GLMM results summary for herbivore and plant response parameters. Italicized entries indicate parameters retained in the final model. MPE, multiple parameter estimates.
| response variable | explanatory variables | estimate | F(ndf,ddf) | p |
|---|---|---|---|---|
| herbivore | ||||
| aphid abundance random effect estimate = 0.1766 |
cultivar | MPE | 1.78(1,16) | 0.2021 |
| weevil abundance | 0.2910 | 13.79(1,16) | 0.0021 | |
| below-ground dry weight | –0.03500 | 0.04(1,14) | 0.8513 | |
| above-ground dry weight | 0.5524 | 13.79(1,30) | 0.0019 | |
| above-ground dry weight × weevil abundance | –0.1308 | 7.25(1,15) | 0.0163 | |
| weevil larvae abundance random effect estimate = 0.4054 |
cultivar | MPE | 10.53(1,20) | 0.0041 |
| aphid abundance | 0.02774 | 5.68(1,14) | 0.0316 | |
| below-ground dry weight | –0.1991 | 1.62(1,19) | 0.2181 | |
| above-ground dry weight | –0.2310 | 1.59(1,17) | 0.2239 | |
| plant | ||||
| above-ground dry weight random effect estimate = 0.5555 residual variance = 0.5176 |
cultivar | MPE | 0.21(1,20) | 0.6502 |
| weevil abundance | –0.1676 | 4.70(1,21) | 0.0417 | |
| aphid abundance | 0.03154 | 5.21(1,21) | 0.0330 | |
| below-ground dry weight random effect estimate = 1.6410 residual variance = 0.7008 |
cultivar | MPE | 5.01(1,45) | 0.5165 |
| weevil abundance | –0.1934 | 8.31(1,46) | 0.0060 | |
| aphid abundance | 0.03526 | 4.18(1,21) | 0.0537 | |
Above-ground and below-ground biomass did not vary between cultivars (table 1). The herbivore species affected above-ground plant biomass differently. Higher densities of aphids (figure 2a and table 1) and weevil larvae (figure 2b and table 1) increased and decreased above-ground biomass, respectively. Greater weevil abundance reduced root biomass, whereas aphids had no effect (table 1). Initial plant height did not affect the abundance of aphids (F1,16 = 0.17, p = 0.6857), weevils (F1,15 = 0.00, p = 0.9456) or final plant biomass (above-ground F1,20 = 0.07, p = 0.8006; below-ground F1,45 = 0.04, p = 0.8512).
Figure 2.
Partial residual plots on the linear predictor scale of the response of above-ground plant biomass to (a) aphid and (b) weevil abundance feeding on a moderately (filled circle) or highly (open circle) susceptible cultivar.
4. Discussion
This paper provides compelling evidence for reciprocal feeding facilitation between root and shoot herbivores, a phenomenon that could be under-reported for above–below-ground interactions [8,10]. This positive relationship between the abundances of the two herbivore species persisted despite variation in above-ground plant biomass. Although facilitative, there remained a degree of asymmetry in the interaction, with weevils exerting a much greater effect on aphid abundance than vice versa. While feeding facilitation has been found above-ground [17], positive non-reciprocal effects of above-ground herbivores on below-ground herbivores are generally scarce (reviewed in [18]), and only one other study [5] has, to our knowledge, demonstrated reciprocal facilitation between above- and below-ground herbivores. In that case, the abundance of wireworms (Agriotes spp.) and the aphid Rhopalosiphum padi feeding on barley (Hordeum vulgare) increased by 30% and 25%, respectively [5]. Over a longer time-scale, facilitative relationships may give way to competitive interactions [1], and sustained herbivory in this system may still eventually lead to competition between the two herbivores. Even a short-term positive interaction may, however, affect greatly on the host plant, because A. idaei is the principal vector of raspberry viruses [12]. Therefore, the positive effects of root herbivory could have wider implications for plant pathogen transmission beyond the temporal conjunction of the herbivores.

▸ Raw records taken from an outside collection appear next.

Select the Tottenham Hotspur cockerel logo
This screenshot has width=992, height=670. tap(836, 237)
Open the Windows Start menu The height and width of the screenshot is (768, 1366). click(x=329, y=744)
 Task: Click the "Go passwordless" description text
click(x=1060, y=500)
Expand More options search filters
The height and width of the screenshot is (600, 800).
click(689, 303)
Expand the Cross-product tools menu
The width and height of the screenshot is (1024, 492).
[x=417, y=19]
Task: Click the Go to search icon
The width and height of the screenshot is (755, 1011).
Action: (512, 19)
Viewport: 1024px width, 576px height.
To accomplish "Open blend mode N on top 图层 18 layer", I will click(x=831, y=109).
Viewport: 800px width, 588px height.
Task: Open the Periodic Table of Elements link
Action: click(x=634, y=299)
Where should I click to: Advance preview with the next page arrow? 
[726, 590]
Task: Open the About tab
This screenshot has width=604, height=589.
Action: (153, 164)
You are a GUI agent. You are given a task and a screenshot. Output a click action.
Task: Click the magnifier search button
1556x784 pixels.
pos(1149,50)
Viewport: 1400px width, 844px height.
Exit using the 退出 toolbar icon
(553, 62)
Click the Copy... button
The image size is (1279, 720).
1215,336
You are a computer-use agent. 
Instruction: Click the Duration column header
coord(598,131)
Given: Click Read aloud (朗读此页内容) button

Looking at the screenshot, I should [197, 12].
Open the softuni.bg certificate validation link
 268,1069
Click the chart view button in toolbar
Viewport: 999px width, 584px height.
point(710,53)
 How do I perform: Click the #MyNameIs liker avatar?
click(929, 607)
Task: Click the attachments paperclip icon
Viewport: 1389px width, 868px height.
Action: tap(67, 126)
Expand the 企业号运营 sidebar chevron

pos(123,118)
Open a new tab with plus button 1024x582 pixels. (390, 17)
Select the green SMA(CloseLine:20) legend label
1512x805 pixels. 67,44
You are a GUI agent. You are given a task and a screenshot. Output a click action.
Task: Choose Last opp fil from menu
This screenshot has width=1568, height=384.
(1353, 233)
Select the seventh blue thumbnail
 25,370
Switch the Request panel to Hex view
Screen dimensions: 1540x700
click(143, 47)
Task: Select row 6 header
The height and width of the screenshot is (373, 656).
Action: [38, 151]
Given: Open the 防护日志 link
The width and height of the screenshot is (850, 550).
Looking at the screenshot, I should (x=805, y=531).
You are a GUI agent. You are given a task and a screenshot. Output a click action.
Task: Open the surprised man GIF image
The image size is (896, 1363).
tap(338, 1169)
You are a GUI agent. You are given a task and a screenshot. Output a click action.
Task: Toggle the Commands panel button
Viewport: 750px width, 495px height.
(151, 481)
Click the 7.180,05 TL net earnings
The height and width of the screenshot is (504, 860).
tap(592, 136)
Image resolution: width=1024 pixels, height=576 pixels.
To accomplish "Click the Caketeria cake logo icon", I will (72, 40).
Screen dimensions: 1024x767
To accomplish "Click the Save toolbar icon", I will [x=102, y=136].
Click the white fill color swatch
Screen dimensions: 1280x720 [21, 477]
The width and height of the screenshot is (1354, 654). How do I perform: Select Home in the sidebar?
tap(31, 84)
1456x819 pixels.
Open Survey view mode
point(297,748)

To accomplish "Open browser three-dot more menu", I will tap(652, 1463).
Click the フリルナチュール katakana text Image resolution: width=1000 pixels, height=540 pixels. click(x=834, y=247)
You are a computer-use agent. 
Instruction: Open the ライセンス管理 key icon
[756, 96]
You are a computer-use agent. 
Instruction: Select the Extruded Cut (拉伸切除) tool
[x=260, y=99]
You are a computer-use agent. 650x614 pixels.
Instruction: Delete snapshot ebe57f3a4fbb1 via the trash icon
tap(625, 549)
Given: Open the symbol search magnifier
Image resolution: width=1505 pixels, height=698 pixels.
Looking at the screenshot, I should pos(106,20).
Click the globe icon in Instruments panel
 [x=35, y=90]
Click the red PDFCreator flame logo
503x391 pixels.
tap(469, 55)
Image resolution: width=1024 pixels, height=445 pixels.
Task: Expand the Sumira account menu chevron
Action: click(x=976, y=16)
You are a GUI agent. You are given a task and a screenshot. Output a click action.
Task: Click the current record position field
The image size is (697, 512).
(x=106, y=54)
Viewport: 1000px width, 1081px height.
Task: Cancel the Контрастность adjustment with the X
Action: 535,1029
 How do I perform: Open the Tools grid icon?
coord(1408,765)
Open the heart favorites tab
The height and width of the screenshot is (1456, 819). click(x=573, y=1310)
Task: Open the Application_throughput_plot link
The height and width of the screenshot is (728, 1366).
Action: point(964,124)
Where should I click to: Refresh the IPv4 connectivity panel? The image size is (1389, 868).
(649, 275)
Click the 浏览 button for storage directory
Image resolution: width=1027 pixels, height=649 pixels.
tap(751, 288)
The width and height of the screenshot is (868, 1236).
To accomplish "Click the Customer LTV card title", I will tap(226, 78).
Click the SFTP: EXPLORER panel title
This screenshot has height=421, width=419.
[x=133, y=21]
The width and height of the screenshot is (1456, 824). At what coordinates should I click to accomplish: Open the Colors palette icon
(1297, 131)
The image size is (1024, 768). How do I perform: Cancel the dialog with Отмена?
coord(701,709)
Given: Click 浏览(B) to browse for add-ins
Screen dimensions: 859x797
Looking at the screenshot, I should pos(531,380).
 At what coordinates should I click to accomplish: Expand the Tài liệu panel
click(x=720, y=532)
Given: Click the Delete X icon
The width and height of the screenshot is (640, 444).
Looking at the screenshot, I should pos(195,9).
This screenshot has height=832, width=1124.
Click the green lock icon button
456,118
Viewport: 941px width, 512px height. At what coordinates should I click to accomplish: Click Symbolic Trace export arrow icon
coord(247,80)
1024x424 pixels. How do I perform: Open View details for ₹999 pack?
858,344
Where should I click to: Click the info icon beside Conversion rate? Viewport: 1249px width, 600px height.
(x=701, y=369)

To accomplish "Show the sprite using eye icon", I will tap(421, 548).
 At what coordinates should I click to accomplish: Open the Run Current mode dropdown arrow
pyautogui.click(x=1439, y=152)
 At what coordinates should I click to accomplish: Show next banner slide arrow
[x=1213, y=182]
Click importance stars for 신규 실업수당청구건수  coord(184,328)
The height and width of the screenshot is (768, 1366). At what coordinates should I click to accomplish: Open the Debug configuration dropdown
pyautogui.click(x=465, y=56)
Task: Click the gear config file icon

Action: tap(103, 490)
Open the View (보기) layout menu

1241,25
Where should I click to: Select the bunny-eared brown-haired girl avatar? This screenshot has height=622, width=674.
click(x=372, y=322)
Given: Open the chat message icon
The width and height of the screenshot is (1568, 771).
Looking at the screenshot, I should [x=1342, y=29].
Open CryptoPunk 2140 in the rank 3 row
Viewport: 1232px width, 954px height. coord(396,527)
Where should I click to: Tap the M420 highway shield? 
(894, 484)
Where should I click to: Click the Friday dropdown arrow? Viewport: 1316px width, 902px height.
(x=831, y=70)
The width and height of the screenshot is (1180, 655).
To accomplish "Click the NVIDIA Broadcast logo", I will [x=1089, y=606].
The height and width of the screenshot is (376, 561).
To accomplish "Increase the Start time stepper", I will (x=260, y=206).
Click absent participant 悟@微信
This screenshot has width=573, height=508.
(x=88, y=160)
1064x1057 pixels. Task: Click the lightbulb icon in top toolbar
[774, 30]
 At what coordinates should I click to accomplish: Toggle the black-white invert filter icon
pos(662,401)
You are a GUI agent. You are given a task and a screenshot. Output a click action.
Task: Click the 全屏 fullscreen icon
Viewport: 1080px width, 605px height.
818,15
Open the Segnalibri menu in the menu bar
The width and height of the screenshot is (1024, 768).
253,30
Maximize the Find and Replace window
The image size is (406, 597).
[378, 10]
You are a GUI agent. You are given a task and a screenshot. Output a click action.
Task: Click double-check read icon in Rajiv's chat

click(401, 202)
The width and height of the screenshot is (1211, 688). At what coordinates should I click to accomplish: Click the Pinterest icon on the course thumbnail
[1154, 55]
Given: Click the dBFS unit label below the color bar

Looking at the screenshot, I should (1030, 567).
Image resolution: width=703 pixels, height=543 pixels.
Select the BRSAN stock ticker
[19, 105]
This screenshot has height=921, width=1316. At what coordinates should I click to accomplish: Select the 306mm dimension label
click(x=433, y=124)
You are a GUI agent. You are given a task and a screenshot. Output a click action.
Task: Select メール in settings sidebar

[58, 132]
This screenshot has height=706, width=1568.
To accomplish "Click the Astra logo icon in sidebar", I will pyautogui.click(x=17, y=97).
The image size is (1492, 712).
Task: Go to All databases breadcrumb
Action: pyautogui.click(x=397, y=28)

Our study suggests that root-feeding weevils reduced overall plant biomass, whereas sap-sucking aphids stimulated compensatory plant growth above-ground, suggesting that functional adaptations are key to shaping plant–herbivore interactions. Vine weevils have a large and direct impact on plant biomass by chewing and severing primary roots, which compromises plant compensation by limiting water and nutrient uptake [3]. Stimulating plant compensatory growth is known to be an evolutionary strategy for tolerance or resistance to herbivory [11]. Our data suggest that aphid induction of plant compensation benefits the co-occurring, but spatially separated, vine weevil. This concurs with other studies showing that plant growth improved O. sulcatus performance [19,20].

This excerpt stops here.